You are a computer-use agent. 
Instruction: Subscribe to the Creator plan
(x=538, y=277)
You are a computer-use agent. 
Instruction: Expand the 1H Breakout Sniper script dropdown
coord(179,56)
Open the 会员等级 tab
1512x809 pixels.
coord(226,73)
* * * *
TASK TO COMPLETE:
Would you please transcribe all of the entries above exactly?

ANSWER SPACE:
You are a computer-use agent. 
Instruction: Subscribe to the Creator plan
(x=538, y=277)
You are a computer-use agent. 
Instruction: Expand the 1H Breakout Sniper script dropdown
coord(179,56)
Open the 会员等级 tab
1512x809 pixels.
coord(226,73)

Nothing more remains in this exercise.